Cependant, il faut mentionner qu’une problématique se pose souvent lorsqu’il s’agit de gaz naturel : il n’existe pas un cours mondial du gaz, à l’instar du pétrole. Les prix du gaz naturel sont variables et dépendent de plusieurs facteurs dont la longueur des pipelines et la qualité du gaz, très diversifiée. Reste que les accords n’indiquaient aucune modification des prix en cas de modification des lois ou autres, alors qu’il s’agit d’accords courants sur 15 ou 20 ans. D’habitude, de tels accords renferment des grilles de prix avec un minimum et un maximum ou alors lient le prix du m3 de gaz à celui du baril brent. En outre, ces contrats ont été conclus comme des accords d’exportation et ont échappé à la supervision du parlement.
— Selon vous, ces accords défavorables pour l’Egypte sont-ils le résultat de la corruption ?
— Le rapport sur les contrats d’exportation a adopté un point de vue équilibré. La corruption n’était pas le seul facteur derrière ces contrats en défaveur de l’Egypte, l’incompétence y a joué un grand rôle. Les grandes entreprises du secteur possèdent des capacités de négociations bien plus développées que presque tous les gouvernements des pays en développement, et l’Organisme du pétrole n’est pas capable de financer les travaux d’exploration. Mais la corruption est claire, vu l’existence d’un intermédiaire qui ne joue aucun rôle important comme l’entreprise East Mediterranean Gas dans le cas d’Israël.
— Craignez-vous que la loi interdisant qu’une troisième partie non signataire d’un contrat officiel conteste le contrat en justice ne réduise la marge de supervision sur les contrats pétroliers et gaziers ?

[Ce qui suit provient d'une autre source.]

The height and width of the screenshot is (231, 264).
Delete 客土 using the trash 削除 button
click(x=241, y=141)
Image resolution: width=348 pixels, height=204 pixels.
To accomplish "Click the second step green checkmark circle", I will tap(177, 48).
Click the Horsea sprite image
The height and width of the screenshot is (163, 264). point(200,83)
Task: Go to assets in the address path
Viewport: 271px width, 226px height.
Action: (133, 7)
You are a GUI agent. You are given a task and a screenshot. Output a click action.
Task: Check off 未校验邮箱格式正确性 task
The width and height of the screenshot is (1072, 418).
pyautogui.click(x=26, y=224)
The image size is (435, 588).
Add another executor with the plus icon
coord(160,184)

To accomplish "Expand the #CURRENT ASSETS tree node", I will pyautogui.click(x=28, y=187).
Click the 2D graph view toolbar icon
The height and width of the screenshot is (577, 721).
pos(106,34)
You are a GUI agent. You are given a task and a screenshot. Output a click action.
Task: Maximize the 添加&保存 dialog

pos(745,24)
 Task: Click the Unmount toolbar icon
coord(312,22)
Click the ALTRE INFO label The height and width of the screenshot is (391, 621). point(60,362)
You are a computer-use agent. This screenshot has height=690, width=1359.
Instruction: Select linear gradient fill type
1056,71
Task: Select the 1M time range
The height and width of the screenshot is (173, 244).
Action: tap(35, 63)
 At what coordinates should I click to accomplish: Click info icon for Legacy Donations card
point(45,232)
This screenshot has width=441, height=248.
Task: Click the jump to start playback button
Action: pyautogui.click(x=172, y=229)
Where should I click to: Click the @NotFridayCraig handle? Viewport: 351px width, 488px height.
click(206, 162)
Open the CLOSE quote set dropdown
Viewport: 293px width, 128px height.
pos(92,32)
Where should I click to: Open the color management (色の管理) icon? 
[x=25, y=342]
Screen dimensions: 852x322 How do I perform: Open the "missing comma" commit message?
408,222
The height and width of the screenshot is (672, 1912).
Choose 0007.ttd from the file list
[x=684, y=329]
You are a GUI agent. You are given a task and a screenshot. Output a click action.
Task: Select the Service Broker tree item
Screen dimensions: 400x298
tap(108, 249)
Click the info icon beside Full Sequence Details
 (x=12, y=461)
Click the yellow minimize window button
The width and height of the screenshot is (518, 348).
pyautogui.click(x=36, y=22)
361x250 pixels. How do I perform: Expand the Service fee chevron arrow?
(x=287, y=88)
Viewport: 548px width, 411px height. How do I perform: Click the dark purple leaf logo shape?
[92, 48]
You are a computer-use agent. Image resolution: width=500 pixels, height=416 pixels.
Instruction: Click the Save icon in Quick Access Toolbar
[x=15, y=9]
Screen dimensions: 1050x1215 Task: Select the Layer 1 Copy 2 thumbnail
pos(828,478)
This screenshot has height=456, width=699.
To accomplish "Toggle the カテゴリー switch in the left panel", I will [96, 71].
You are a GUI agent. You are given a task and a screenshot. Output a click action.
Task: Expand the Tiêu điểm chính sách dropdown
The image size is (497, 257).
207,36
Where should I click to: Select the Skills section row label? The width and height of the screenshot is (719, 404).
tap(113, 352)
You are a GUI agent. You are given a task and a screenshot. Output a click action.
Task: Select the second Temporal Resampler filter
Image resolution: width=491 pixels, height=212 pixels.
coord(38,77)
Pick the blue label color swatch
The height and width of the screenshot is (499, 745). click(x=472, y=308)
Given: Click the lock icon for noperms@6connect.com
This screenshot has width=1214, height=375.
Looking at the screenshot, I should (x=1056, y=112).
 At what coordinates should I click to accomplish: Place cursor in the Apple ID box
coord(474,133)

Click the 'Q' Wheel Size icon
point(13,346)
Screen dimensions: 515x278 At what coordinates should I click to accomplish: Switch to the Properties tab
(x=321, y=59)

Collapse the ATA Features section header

— Des contrats semblables ne vont pas se répéter, car l’Egypte ne va probablement pas exporter son gaz. De même, selon le ministre du Pétrole, les accords pétroliers ne seront pas modifiés au cours des deux prochaines années, et je ne crois pas que l’accord avec ENI soit conclu avant l’élection du nouveau parlement. L’exportation de gaz naturel était une grande erreur qui doit être remise en question, même de façon non pénale. L’Egypte s’est transformée de pays exportateur en importateur.